**Data shown:**
-*-

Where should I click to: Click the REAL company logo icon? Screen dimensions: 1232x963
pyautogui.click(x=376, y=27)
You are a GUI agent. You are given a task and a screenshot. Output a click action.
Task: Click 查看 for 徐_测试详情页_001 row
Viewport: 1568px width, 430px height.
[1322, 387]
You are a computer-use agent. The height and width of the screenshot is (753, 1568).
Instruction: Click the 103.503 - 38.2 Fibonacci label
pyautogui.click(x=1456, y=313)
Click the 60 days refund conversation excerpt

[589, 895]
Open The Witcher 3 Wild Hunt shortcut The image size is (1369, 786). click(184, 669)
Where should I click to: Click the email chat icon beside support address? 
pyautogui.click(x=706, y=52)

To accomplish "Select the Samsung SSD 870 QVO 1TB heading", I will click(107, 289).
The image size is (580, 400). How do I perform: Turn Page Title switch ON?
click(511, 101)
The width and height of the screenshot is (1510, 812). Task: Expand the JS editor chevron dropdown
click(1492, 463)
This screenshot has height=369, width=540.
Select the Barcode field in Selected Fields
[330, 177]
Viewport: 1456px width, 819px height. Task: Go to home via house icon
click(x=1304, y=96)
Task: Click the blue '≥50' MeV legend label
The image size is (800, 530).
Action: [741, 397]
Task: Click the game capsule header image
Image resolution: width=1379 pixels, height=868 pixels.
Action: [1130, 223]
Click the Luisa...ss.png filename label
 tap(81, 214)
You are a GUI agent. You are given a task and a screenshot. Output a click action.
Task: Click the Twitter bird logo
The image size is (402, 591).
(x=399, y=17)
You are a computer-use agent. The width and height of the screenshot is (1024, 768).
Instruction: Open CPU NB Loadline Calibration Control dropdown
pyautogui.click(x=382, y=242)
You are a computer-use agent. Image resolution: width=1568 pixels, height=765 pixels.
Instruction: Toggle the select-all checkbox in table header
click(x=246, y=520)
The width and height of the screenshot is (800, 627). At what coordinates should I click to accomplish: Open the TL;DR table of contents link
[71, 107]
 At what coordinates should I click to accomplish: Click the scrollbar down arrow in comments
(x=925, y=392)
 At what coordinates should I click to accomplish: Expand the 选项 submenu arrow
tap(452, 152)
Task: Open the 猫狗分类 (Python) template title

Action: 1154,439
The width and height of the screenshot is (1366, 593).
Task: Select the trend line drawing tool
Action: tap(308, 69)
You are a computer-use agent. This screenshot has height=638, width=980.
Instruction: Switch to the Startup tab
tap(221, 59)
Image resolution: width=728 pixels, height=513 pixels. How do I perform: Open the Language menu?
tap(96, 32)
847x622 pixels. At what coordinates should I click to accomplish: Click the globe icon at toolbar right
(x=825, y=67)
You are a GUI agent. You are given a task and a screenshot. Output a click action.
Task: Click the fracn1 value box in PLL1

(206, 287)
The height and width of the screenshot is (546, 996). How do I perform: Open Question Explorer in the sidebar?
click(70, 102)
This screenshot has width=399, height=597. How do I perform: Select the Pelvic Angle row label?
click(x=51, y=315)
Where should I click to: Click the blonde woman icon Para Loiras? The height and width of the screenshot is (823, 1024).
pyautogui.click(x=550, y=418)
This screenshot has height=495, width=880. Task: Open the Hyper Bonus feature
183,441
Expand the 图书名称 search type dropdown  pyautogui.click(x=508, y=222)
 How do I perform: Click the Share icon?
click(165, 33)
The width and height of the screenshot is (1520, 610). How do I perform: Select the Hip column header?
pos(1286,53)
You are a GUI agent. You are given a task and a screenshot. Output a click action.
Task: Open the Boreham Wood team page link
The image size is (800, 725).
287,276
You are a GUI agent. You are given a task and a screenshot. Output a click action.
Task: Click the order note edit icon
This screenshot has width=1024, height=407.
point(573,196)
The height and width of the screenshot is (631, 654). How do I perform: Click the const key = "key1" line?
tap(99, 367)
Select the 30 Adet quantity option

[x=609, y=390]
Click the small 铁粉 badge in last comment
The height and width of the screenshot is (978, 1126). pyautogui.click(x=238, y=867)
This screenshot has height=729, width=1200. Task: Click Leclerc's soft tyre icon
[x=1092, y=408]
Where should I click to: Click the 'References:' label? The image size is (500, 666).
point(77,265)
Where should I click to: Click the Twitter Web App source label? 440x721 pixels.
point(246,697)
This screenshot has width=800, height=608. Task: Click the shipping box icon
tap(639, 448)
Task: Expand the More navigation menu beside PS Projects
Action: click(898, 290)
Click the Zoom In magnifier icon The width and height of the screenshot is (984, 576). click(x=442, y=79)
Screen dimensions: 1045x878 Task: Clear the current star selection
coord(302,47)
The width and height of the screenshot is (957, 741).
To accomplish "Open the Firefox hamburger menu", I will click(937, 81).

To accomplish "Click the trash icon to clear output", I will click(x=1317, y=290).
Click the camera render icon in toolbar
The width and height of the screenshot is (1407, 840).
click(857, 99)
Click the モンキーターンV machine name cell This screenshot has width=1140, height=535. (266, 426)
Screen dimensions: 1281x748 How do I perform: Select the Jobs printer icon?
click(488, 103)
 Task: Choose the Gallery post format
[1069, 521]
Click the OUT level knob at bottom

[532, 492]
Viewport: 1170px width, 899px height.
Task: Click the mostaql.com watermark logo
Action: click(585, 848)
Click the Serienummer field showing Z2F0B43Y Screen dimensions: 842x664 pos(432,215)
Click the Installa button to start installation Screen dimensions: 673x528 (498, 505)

-*-

**Required work:**
Answer with one number only: how many lines in the data contain the word "will"?

**Solved exercise:**
3